Klyde Morris comic strip. ERAU students get pelted in the face by Big Macs dropped from the McDonald's blimp.

‘McBlimp! McBlimp!’

Comments and opinions from Embry-Riddle alumni and friends

From the Editor

We asked and you responded. Thank you, to all who completed the recent Lift Readership Survey online. You told us you prefer to read Lift in print (57 percent); you’re interested/very interested in reading about science, technology and engineering (78 percent); and you’re least interested in religion or faith-based issues (39 percent).
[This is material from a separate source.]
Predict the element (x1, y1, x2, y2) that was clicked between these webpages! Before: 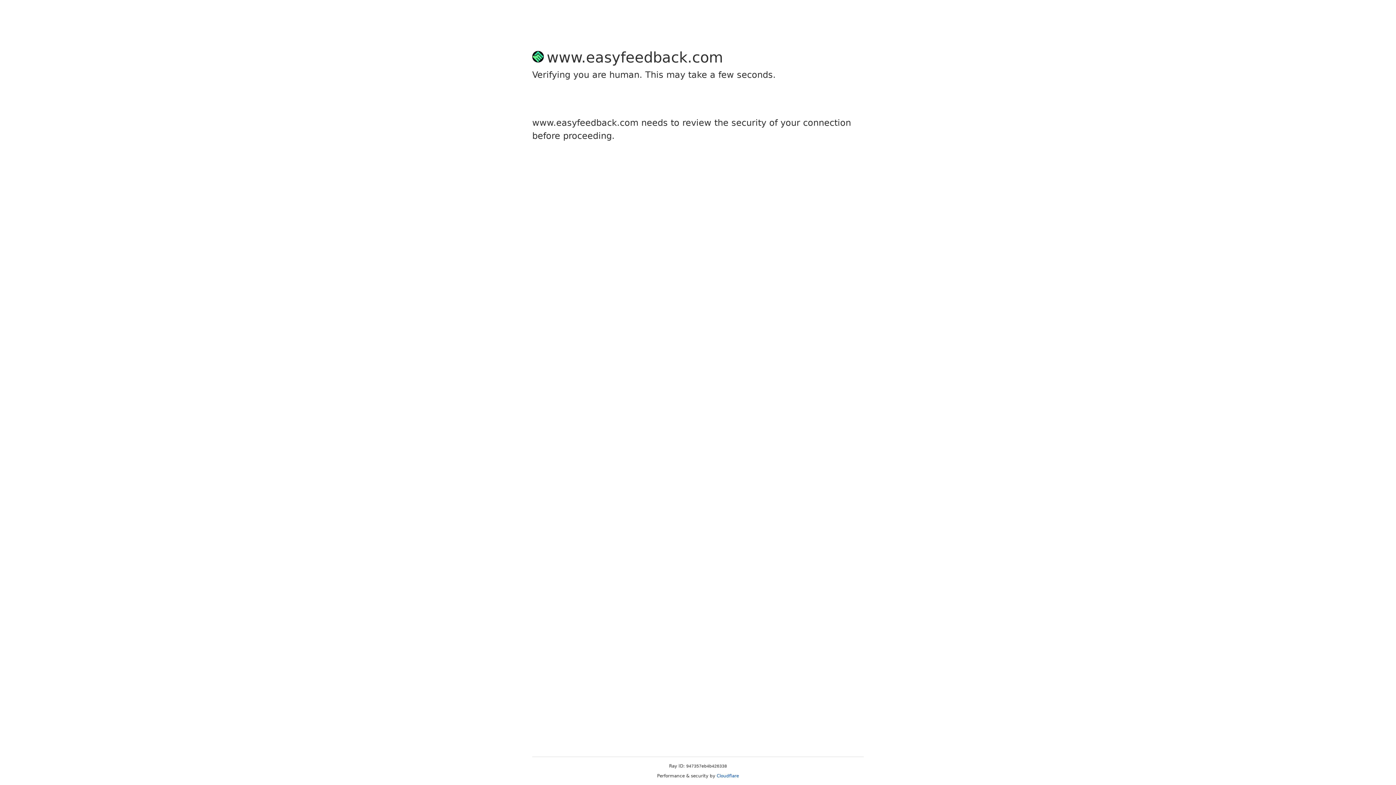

You also said that Lift helps strengthen your personal connection to Embry-Riddle (81 percent). We think that’s a good thing. View a summary of the survey results, and let us know what you think: liftmag@erau.edu.

— Sara Withrow, Editor

‘McBlimp! McBlimp!’

Klyde Morris comic strip. ERAU students ditch Miss Universe to look at a blimp.

Re: The Aviator Ant [spring 2018]

My favorite Klyde Morris strip was back in 1986, when I was a Daytona Beach Campus student and Riddle was somewhat of a monastery (male-female ratio of about 20-to-1). They had Miss USA or another beauty queen do an appearance at the UC. The place was packed with guys, naturally. Then word started filtering through the crowd that the McBlimp (back when McDonald’s had a blimp) was flying over, and the place practically emptied out. Everyone wanted to get a glimpse of the airship. The incident perfectly summed up ERAU air-geekery. Wes [Oleszewski (’87)] did a strip on it, and it was almost perfectly true to life, except he had someone in the crowd yelling “McBlimp! McBlimp!”

Dan Shoemaker (’88)
B.S. Aeronautical Studies

Skilled Pilots Don’t Want ‘Peanuts’

Re: Pilot Shortage [spring 2017] and related Feedback [fall 2017]
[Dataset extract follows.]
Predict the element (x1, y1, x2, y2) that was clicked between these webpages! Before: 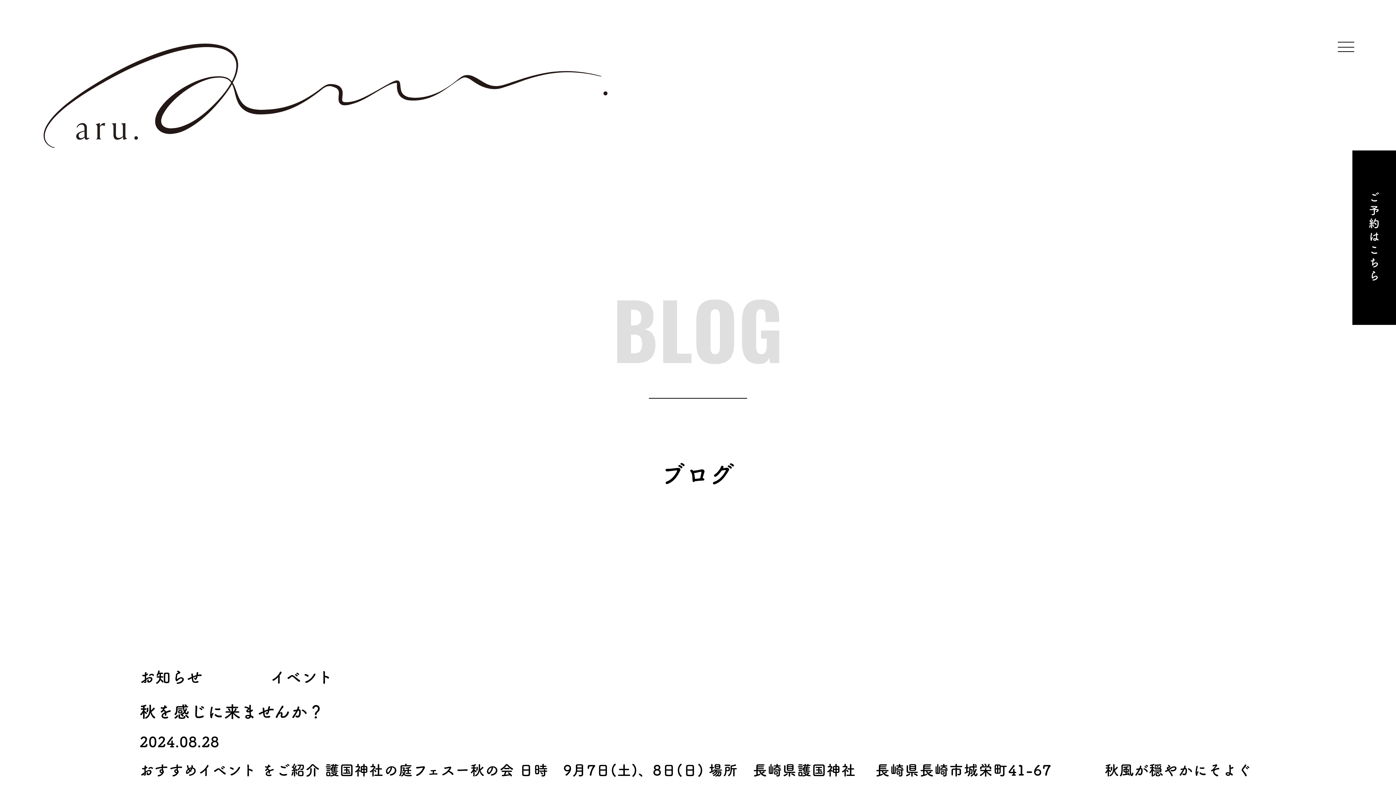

The airline industry is behind and close-minded in their “candidate process.” I am a retired USAF instructor pilot and evaluator. When I retired from the USAF, the shortage had not hit the major airlines yet and was only a forecast. At that time NO ONE as a T-6 instructor pilot was given a job by a major airline, regardless of their jet time from a major weapon system.

I took a T-1 sim instructor job with the assumption that I would get hired. After two years and no motion, I took a job as an instructor at Boeing. Now there are several, newly retired, or just out active-duty pilots who teach sims while looking for better jobs. One can do the job, explain the how and why, and the rules daily; but to the airlines, if it is not multi-engine and 100 hours in the past year, it does not count.

So why would I leave my job, pay and benefits, and attempt to support my family on a regional salary, with the hope of getting to start over at a major airline? When I retired from the AF that would have meant a pay cut of three-fourths of my military pay.

There is a pool of qualified pilots. There is not a pool of qualified pilots willing to force their family to live on peanuts.

The airlines have been and still are using the same formula that worked for them when there was an abundance of pilots. I see they have made no changes to their model. What does your business school teach about a business that does not make changes or explore other options when they are faced with a crisis?

Donovan “Scott” Dunn (’96)
Master of Aeronautical Science

Kudos to the Golden Eagles

Congrats to Prescott’s Golden Eagles [Back-to-Back Champs, fall 2017]. They have represented ERAU with excellence and portray our great school as an educational institution devoted to continuous individual and team development, commanding performance and leadership.

Ed Carroll (’74)
B.S. Aeronautical Studies

AC Tacker, left, receiving an award.
A.C. Tacker, left, received a placard in 1991 honoring 35 years of service to the university. Tacker was the university’s first chief pilot.


In Memoriam [spring 2018] incorrectly identified the late James A. Henderson (’71) as the first chief pilot for the Daytona Beach Campus. According to flight department records, Faculty Emeritus A.C. Tacker, pictured here, who is retired and lives in Central Florida, was the campus’s first chief pilot.